▶ **What to produce**: Lift every line from the entries that includes the word "agent".

▶ **Provided information**:
'''
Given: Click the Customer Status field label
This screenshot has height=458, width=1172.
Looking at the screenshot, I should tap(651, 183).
'''
'''
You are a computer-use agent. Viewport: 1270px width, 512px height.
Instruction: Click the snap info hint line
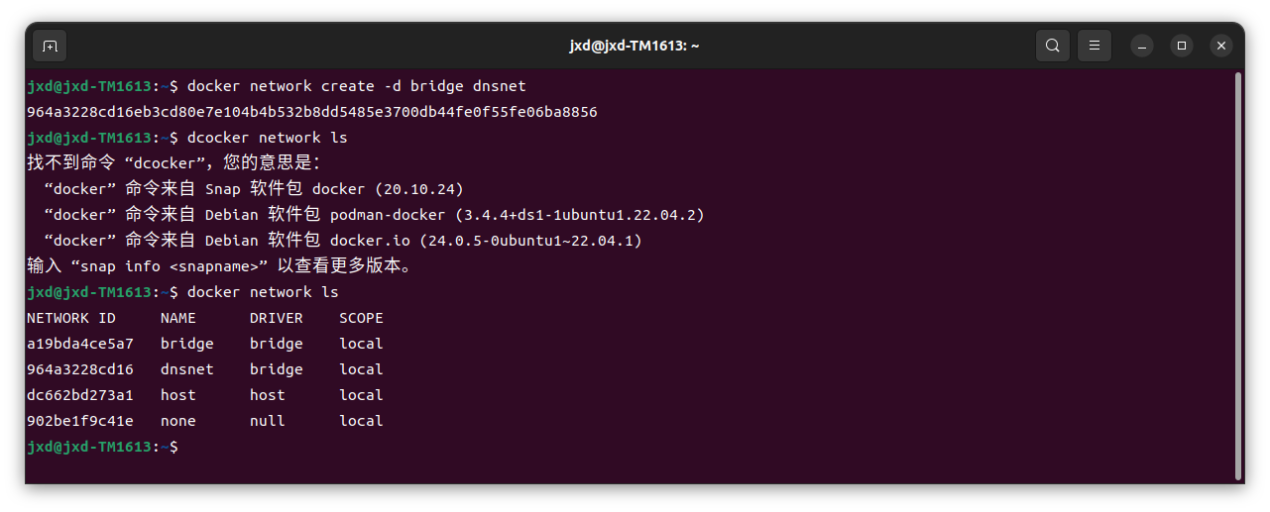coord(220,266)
'''
'''
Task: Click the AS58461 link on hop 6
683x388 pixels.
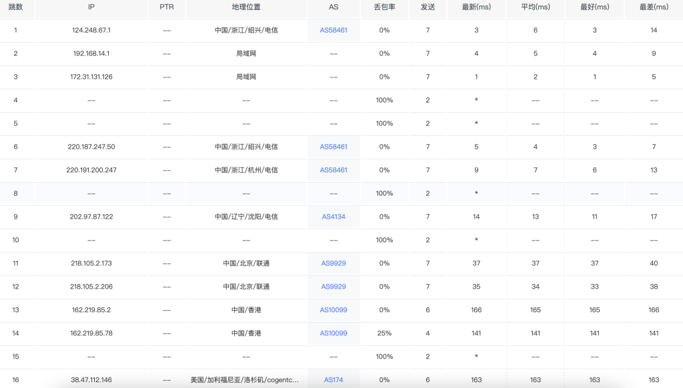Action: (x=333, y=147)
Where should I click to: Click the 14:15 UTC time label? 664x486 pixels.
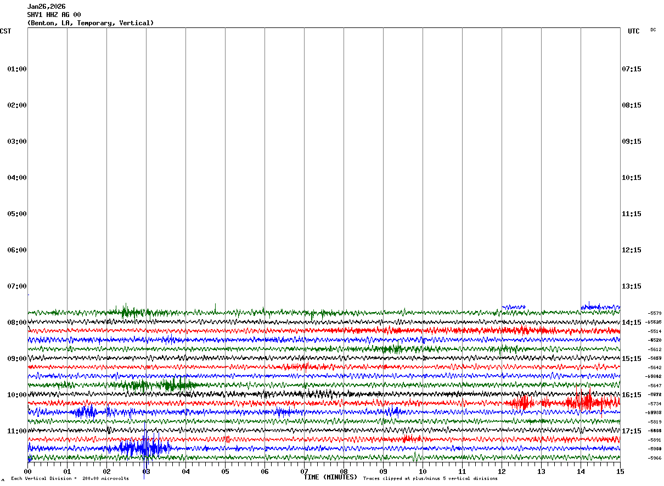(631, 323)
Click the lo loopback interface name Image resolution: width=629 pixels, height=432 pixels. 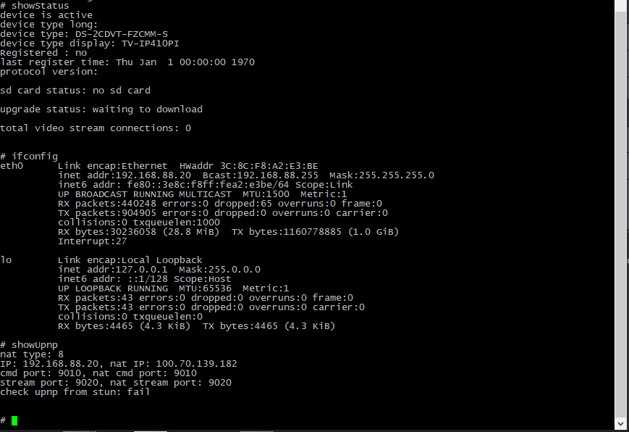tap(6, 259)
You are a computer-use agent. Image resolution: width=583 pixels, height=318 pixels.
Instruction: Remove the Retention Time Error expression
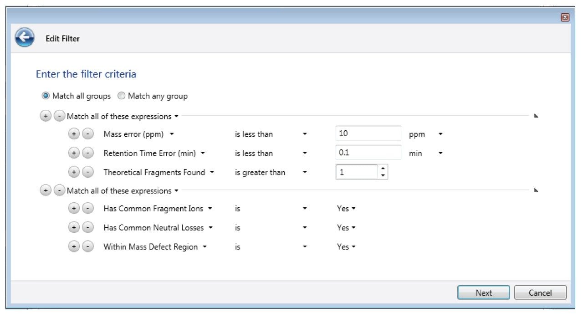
'''
▶ **Answer for this exercise**:
You are a computer-use agent. Viewport: 1270px width, 512px height.
You are a computer-use agent. Image resolution: width=583 pixels, height=318 pixels.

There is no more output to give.